Thursday, July 12, 2007

Dead Soldier

Gunny Boy,

The emotional chaos that I've been feeling lately has felt like I'm carrying around a 50 pound backpack on my shoulders. My level of anxiety has increased and I wake up every morning feeling sad for no reason. Insomnia is random, but it occurs on the worst nights possible: the ones where I have very little time to get a good amount of sleep. Getting the 8 needed hours of sleep has become like trying to win at 1 vs. 100. I keep trying to outsmart the heat, my racing mind, and all the other things that seem to keep me from sleeping.

Last Friday, I was having a great day and decided to leave work early to do some shopping. I went to the mall to hit the cosmetics counter. As I was walking through the main thoroughfare, deftly weaving between all the muffintop-bearing tweens, I saw the store your mom works at. She was there. I stood outside the store for a few minutes in a fit of panic, aching to go in and talk with her. I found plenty of excuses not to go in, but ignored them.

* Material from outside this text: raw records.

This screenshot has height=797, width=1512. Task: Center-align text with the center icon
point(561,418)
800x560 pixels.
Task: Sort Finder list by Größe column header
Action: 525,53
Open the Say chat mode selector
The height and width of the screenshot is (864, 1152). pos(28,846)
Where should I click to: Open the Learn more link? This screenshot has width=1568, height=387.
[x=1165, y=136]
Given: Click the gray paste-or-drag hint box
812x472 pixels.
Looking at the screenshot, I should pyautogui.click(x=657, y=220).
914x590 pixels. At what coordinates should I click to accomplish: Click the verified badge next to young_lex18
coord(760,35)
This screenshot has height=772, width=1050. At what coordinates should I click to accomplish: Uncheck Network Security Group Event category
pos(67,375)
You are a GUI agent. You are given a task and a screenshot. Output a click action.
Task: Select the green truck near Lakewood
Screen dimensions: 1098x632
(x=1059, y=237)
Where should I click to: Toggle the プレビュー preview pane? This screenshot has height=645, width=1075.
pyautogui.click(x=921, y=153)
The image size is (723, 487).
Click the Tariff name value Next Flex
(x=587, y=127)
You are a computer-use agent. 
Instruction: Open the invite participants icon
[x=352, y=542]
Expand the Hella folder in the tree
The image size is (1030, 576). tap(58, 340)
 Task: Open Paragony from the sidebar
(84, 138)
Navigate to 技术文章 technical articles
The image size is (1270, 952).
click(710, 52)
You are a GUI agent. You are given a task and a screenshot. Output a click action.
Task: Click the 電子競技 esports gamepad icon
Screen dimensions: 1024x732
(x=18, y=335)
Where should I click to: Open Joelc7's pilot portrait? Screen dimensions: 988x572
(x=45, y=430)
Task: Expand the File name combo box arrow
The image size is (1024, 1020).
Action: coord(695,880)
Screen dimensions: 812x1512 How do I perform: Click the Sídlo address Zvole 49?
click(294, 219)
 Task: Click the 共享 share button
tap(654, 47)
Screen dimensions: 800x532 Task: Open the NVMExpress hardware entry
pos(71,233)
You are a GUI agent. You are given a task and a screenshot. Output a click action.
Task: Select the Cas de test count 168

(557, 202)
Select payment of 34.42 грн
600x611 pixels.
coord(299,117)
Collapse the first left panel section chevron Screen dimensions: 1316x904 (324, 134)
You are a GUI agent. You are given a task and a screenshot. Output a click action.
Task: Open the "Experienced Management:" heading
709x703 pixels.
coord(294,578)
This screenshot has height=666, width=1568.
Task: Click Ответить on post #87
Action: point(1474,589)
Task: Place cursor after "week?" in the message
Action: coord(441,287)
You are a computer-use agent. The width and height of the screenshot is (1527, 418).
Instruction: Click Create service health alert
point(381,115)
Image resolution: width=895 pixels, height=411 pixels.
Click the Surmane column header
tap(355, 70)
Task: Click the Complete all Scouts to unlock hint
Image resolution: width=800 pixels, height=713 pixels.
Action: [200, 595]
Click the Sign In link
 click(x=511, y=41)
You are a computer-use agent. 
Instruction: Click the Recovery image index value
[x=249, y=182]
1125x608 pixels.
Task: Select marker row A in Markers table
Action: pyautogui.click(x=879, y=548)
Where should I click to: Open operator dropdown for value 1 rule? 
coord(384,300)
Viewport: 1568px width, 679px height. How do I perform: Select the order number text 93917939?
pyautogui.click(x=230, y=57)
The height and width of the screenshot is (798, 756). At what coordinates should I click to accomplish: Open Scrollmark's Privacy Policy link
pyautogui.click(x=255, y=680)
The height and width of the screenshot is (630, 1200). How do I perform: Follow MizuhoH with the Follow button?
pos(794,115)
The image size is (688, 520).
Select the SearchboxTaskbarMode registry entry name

The last time I saw her was at your funeral. Tiffany stood by her side as they mourned. Friday she was different. The last four months of grief has darkened her hair, and darkened her eyes. She spoke of you with emotions trembling in her voice. I sensed she was screaming inside as she had been from the beginning, "WHY IS THIS HAPPENING?" Only now, I think life is so difficult for her in that she has lost control of everything she once held so tightly.

She said she and Tiffany had been discussing what should happen with you things and Tiffany can't let go. They had a fight and haven't talked in weeks. She said your little girl's mother, Heather, has managed to prevent anyone from getting any of the insurance settlements because she procured a lawyer the day after your death and all the money has gone to pay legal fees. I discovered that we aren't the only ones who've embraced referring to Heather as, "white trash." She said your little bro feels like he is half a person. They celebrated his birthday in Portland. His first birthday without you.

She thanked me. She asked for a hug. I told her how we missed her baby boy and how honored I felt to have been such a huge part of your life for so long. I laugh at my memories of you and all of your antics. I laugh to think about how at night, I would sneak into your space at work when you were at break, and change the music from Tool to Barry Manilow, and then sneak out. One night, you finally caught me. I thought of the emails we'd send on work time. Me saying, "your village called. They need their idiot back," and you responding with, "the lab called. Your brain is ready."

She said there was a marker on your grave finally. On my way home, I parked in an alley and made my way over to the cemetery to see it. "Operation Eduring [sic] Freedom," was printed on the plain stone marker. No eagle, globe and anchor as had been requested. Your mom was upset over the misspelling and the blatant neglect that had gone into the preparation of the headstone and I now feel her anger.

Last night I was having dinner with friends and as I made my way to the bathroom, a new memory of you came to mind that made me laugh. Then in the middle of the night, I woke up trying to remember it but I had lost it. How can something so important be so fleeting?

A few weeks ago I saw your stepmother. I asked her how she was and she was struggling as well. I spent your birthday thinking about you but not talking about it.

Living through this, this strange experience of death, has left me confused and anxious. But it's difficult to talk about it because I can't explain myself. Four months is a long time to feel confused, but I can't make it go away. People say that it's okay to be confused, and that it will go away in its own time. But, I don't feel like I have the right to be confused anymore. For some reason, I think I lost that right when I chose to be private in my grief, and not open up to those that care about me. You would have seen through that and you would have known.

It's in those rare moments of complete, all-consuming confusion, that I slowly begin to realize exactly what it is that I've lost.